Berechnung von Augenstäben

Matthias G. Ibing

Augenstäbe sind bei Fliegenden Bauten ein häufig verwendetes Verbindungselement von tragenden Bauteilen, da diese Verbindung sich einfach montieren bzw. demontieren lässt. Außerdem werden Drehgelenke als Augen ausgeführt.

Dementsprechend sind einfache Bolzen-Auge(Lasche)-Verbindungen und Drehgelenke (mit passgenauen Lagern) zu unterscheiden.

Trotz der weiten Verbreitung dieses Tragelementes gibt es keine klare Berechnungsvorschrift, was sich durch eine Vielzahl von verschiedenen Ansätze zeigt, deren Ergebnisse sehr stark von einander abweichen.

Ein Teil der mir bekannten Berechnungsansätze werde ich vorstellen und kommentieren.

DIN 18800 Teil 1 § 8.3

Klar, dass diese für die dem Baurecht zugeordneten Fliegenden Bauten maßgebenden ist. Für die ausreichende Tragfähigkeit werden geometrische Randbedingungen (Abmessungen) festgelegt.

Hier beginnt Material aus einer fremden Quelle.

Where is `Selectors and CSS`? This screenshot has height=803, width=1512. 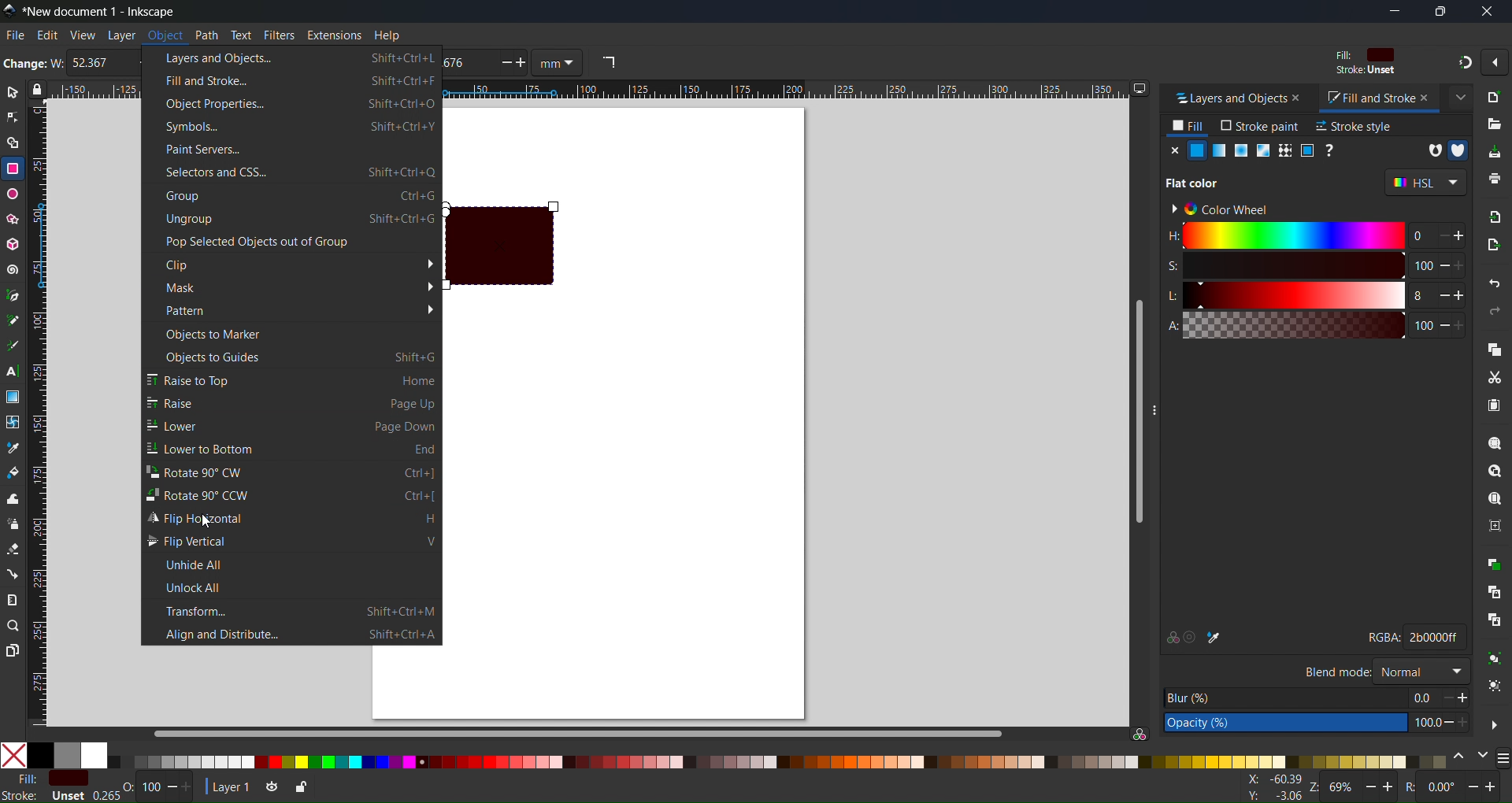
Selectors and CSS is located at coordinates (291, 172).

Wenn das Material ungestört bleibt - also keine Bleche z.B. für die Sicherung der Bolzen angeschweißt oder angeschraubt werden - , ist auch bei schwellender Beanspruchung ausreichende Tragfähigkeit gegeben.

Wenn jedoch die Abmessungen nicht eingehalten werden oder Kerben durch Schweißungen oder Bohrungen (z.B. für die Sicherung des Bolzen) vorhanden sind, müssen die Spannungen ermittelt werden, um die Zulässigkeit der Beanspruchung beurteilt zu können.

Hütte Bd.IIa 6.Kolbenmaschinen, Seite 592, 28.Auflage

Ein sehr einfache, schnelle Berechnung der Spannungen in Scheitel und Flanke des Auges liefert eine alte Ausgabe der Hütte und damit ist diese Berechnung meine erster Favorit.

Das Modell ist ein Ring der mit zwei Einzellasten seitlich des Scheitels in Lastrichtung (nicht radial) belastet wird. Für den Abstand vom Scheitel werden in Abhängigkeit von Bolzenspiel Grenzwerte angegeben. Für spielfreie Drehgelenkverbindung wird kein Berechnungsmodell angegeben. Die Aussage ? Bei dünner Wandung oder bei endlicher Wanddicke kann nur Zugkraft wirken " kann ich nicht so direkt nachvollziehen, da die Last eingeleitet werden muss und dem Auge bei Verformung die Form des Bolzen aufgezwungen wird.

 

 

 

 

 

 

 

 

 

P.Dietz, F..Rothe "Berechnung und Optimierung von  Bolzen-Lasche-Verbindungen"

Konstruktion 47 (1995) S.277-284

Diese Literatur liefert nach meiner Ansicht die beste Zusammenstellung zu der Problematik der Augen/Laschen-Problematik, auch wenn direkt kein Formelansatz für einen Nachweis hergeleitet wird.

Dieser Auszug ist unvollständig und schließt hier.